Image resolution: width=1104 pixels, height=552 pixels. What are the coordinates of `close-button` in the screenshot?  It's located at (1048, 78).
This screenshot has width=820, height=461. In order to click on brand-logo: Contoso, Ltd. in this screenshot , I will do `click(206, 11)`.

==

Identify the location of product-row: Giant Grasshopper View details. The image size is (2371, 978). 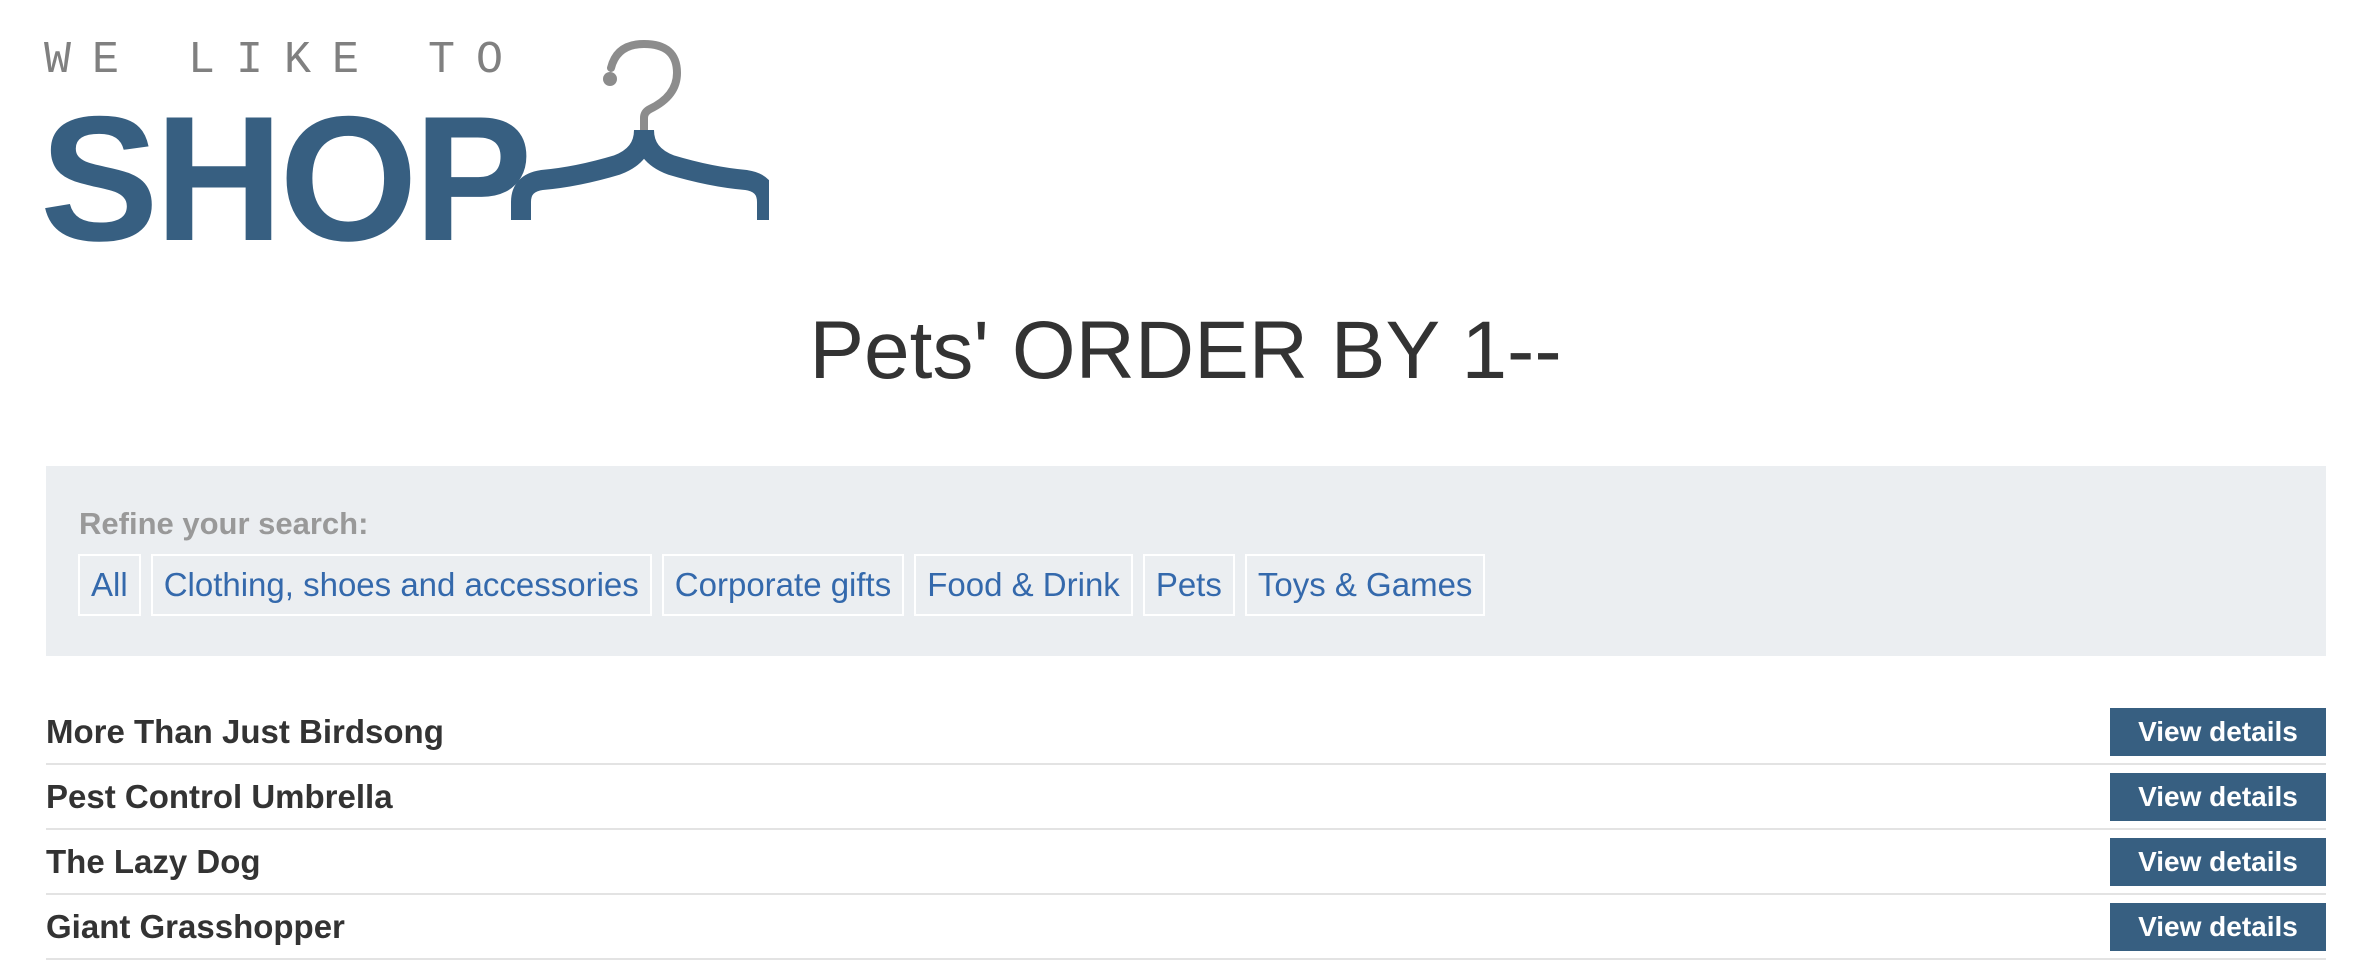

--

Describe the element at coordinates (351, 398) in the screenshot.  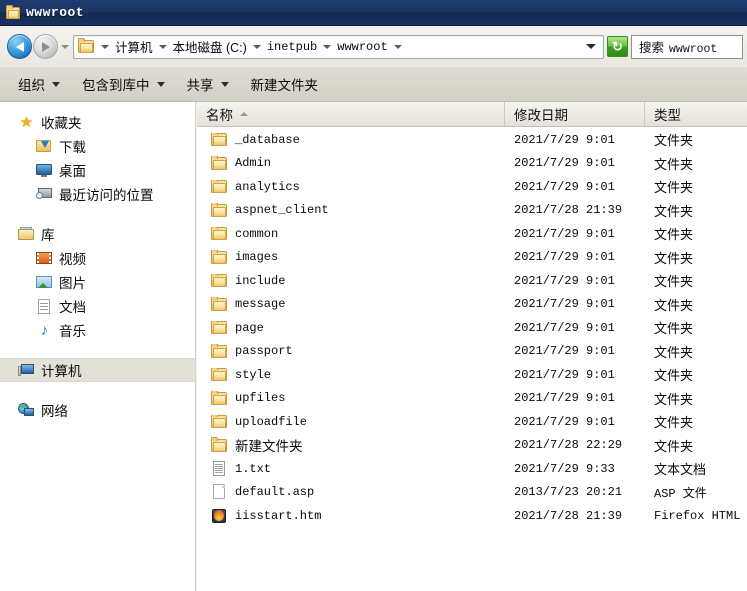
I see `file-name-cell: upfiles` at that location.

Task details:
Switch "coordinates" to "position" and give the lines between the one holding "Describe the element" and the one holding "at that location.", inclusive, with nothing else changed. Leave the pictures out of your answer.

Final answer:
Describe the element at position (351, 398) in the screenshot.  
I see `file-name-cell: upfiles` at that location.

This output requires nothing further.